In order to determine how costs in Ohio actually compare, the Ohio Medical Cannabis Industry Association (OMCIA) recently conducted a study of state-published pricing data across adjacent states with medical marijuana programs.
After a little more than three years, we discovered that Ohio's pricing for plant material (flower) is $8.89 per gram, considerably less expensive than Pennsylvania, Illinois, and Maryland. The price the patient actually pays, including sales and tax, is the basis for the state's stated figures.
Senate Plan 261 (SB 261), a bill that would consolidate jurisdiction under the Department of Commerce and simplify the Medical Marijuana Control Program, was filed by the state senate last autumn. This measure included two clauses that would significantly expand the amount of space that may be used for production and provide numerous new cultivation licenses to applicants who were first turned down in the very competitive license application process.
Cultivators in the scheme are now permitted to increase their canopy space twice following their first build out. They can ask the state for permission to expand after they have proven they are working at full capacity. Only a third of the thirty-seven growers have registered for the first expansion since October 2021, and twenty-nine of them are now in use.
Cultivators in the scheme are now permitted to increase their canopy space twice following their first build-out. They can ask the state for permission to expand after they have proven they are working at full capacity. Only a third of the thirty-seven growers have registered for the first expansion since October 2021, and twenty-nine of them are now in use.

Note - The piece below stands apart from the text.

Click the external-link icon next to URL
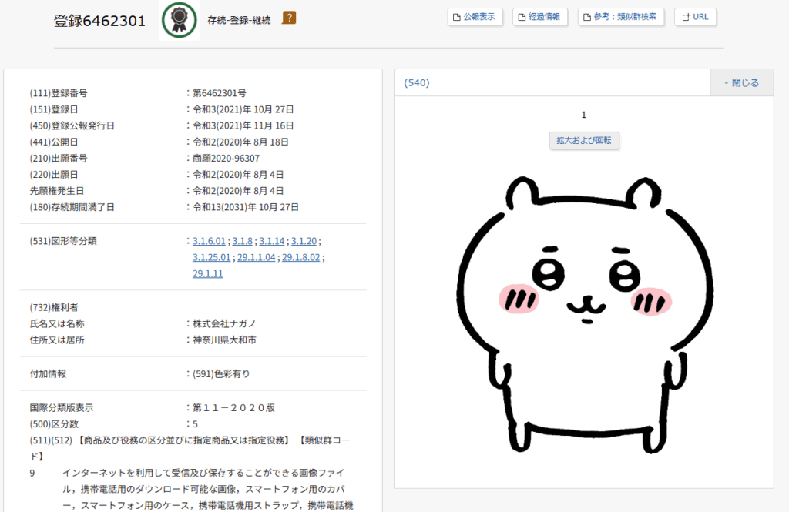This screenshot has width=789, height=512. point(686,16)
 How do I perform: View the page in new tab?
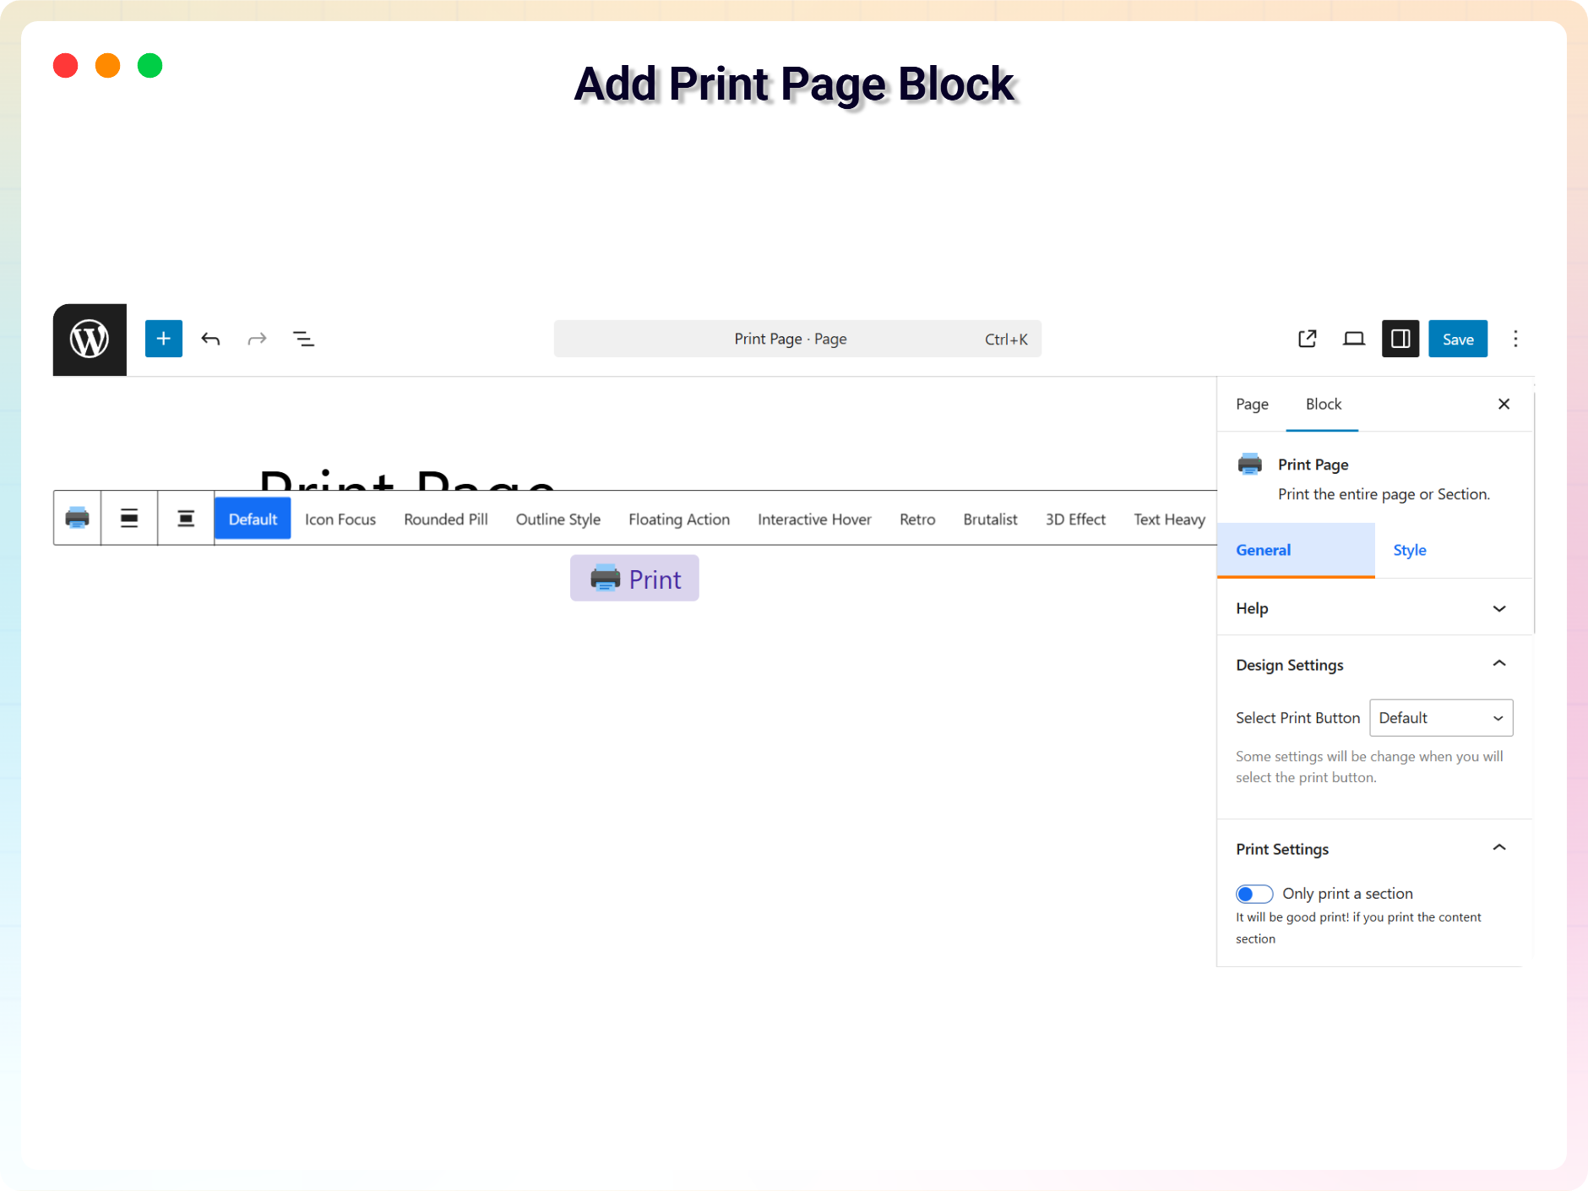click(x=1307, y=339)
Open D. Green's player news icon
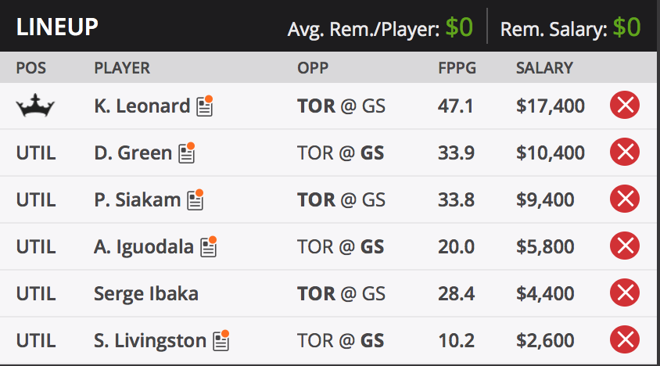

The executive director of the OMCIA, Matt Close recently commented:
There is a misunderstanding that the legislature needs to award more cultivation space to bring prices down to compete with neighboring states. OMCIA’s research clearly shows that Ohio is already competing with neighboring states. In fact, we are leading. Existing operators already have the ability to expand but many are holding off due to inflation, high construction costs and a flat patient count.
It is important to time expansion carefully to meet patient demand and avoid the oversupply problems experienced by other states. After more than three years Ohio’s program only supports 148,950 active patients and that number is growing at a very slow rate. This is a limited market where patients must have one of 25 severe medical conditions and a physician’s recommendation to qualify for a card. Even then, their purchasing limit is capped at one of the lowest in the country. Overexpansion can lead to oversupply, driving businesses out of business and sending excess medical marijuana into the illicit market.
Given that Ohio's prices are moving in the correct direction, it is obvious that the program has successfully balanced the supply and demand of medical marijuana. The OMCIA is still pleading with the state legislature to scrap SB 261's pointless extra expansion measures in favor of merging the program under the Department of Commerce, a move that would further drive down costs by getting rid of duplicative program monitoring.
Medical Marijuana in Ohio
In June 2016, Ohio's cannabis law was approved, and the state's citizens may now obtain marijuana for medical purposes. Because of this, individuals in Ohio with serious diseases like ALS, PTSD, cancer, and many other qualifying ailments have rapid and simple access to the medication they need.
The state's Department of Public Health is in charge of overseeing the administration of the Ohio medical marijuana rules and regulations, which are administered by the Ohio Medical Marijuana Control Program. Qualified patients are now able to legally possess up to 90 days' worth of medicinal marijuana according to House Bill 523.
Another notable restriction is that Ohio patients are not permitted to use medicinal marijuana. Instead, patients can employ cannabis patches, edibles, topical tinctures, CBD oils, or vaporization to take their medication.
Additionally, the State Medical Board of Ohio (SMBO) meets often to consider requests to include new medical conditions on the list of qualifying illnesses.